## Dataset entries
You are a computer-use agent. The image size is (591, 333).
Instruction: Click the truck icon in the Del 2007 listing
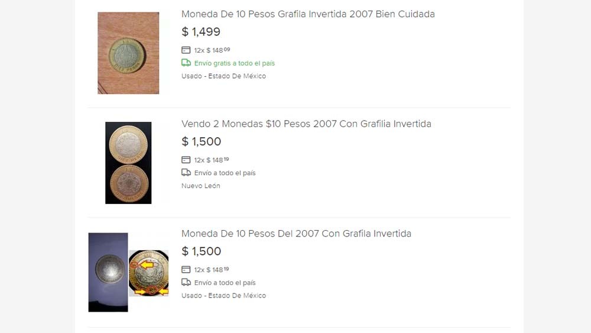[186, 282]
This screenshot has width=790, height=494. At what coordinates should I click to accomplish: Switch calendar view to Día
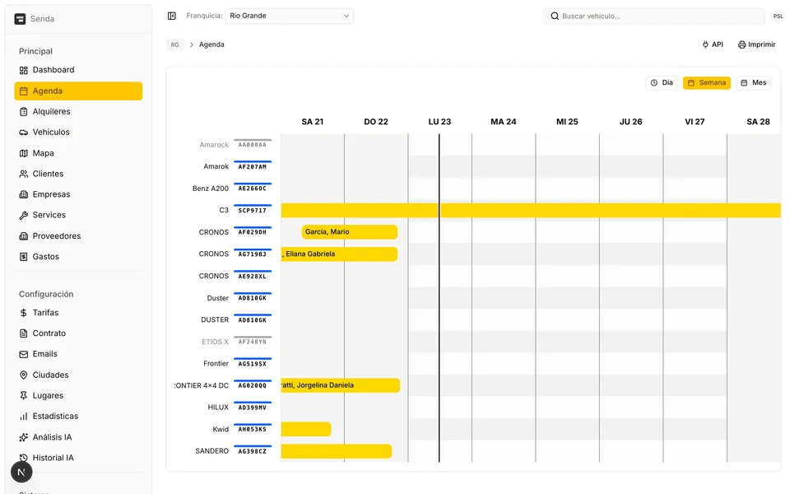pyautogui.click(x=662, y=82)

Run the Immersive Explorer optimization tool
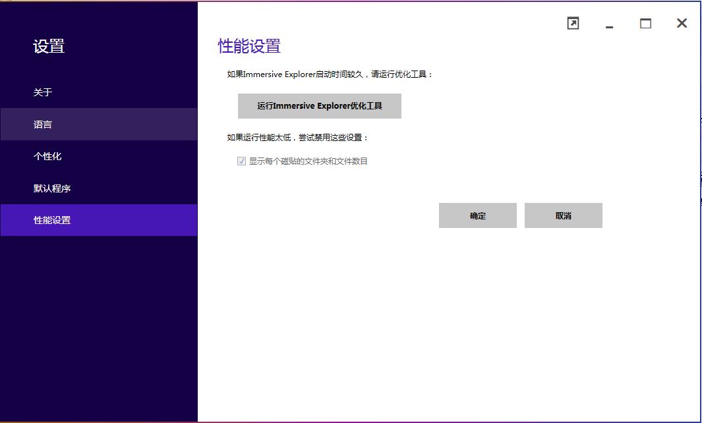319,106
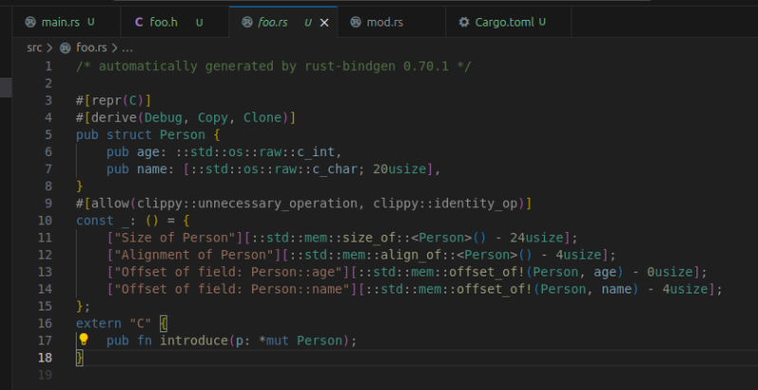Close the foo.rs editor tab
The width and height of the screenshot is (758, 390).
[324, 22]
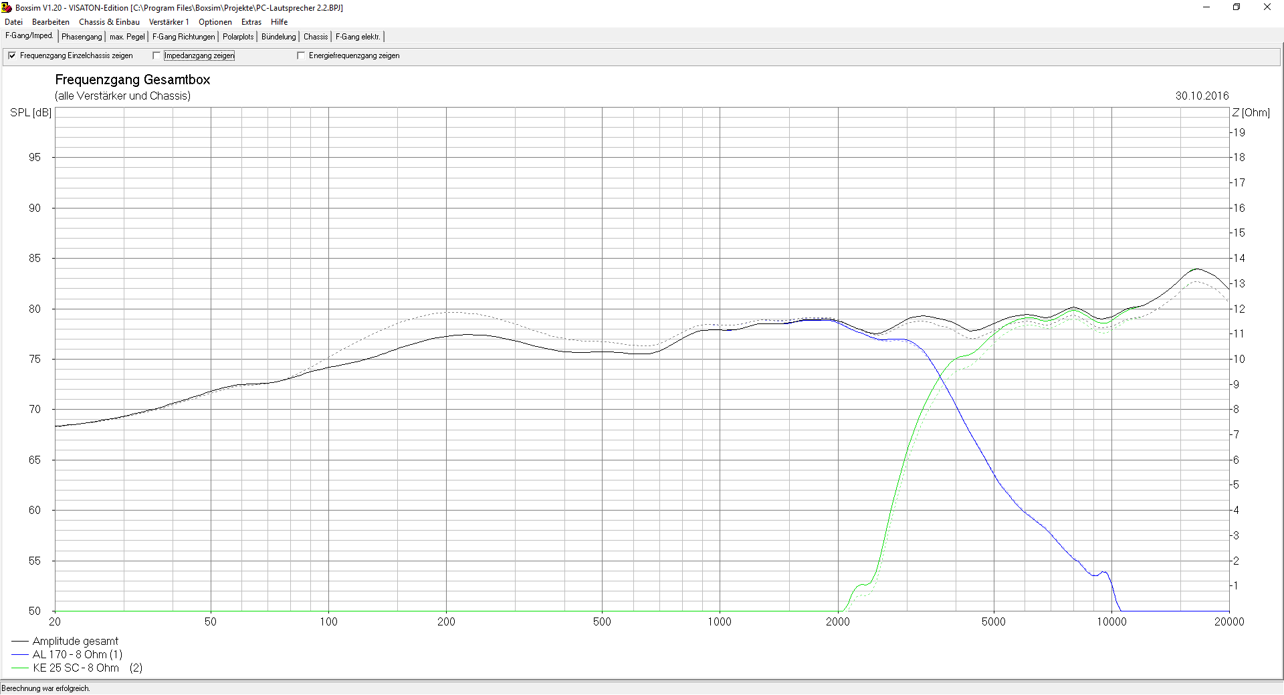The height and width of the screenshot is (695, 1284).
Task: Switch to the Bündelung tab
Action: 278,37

## REQUIRED ACTION
An exact copy of the records above is required, leaving out the pictures.

## TASK OUTPUT
You are a computer-use agent. The image size is (591, 333).
Instruction: Click the truck icon in the Del 2007 listing
[186, 282]
This screenshot has width=790, height=494. At what coordinates should I click to accomplish: Switch calendar view to Día
pyautogui.click(x=662, y=82)

Run the Immersive Explorer optimization tool
319,106
Close the foo.rs editor tab
The width and height of the screenshot is (758, 390).
[324, 22]
The height and width of the screenshot is (695, 1284).
Task: Switch to the Bündelung tab
Action: 278,37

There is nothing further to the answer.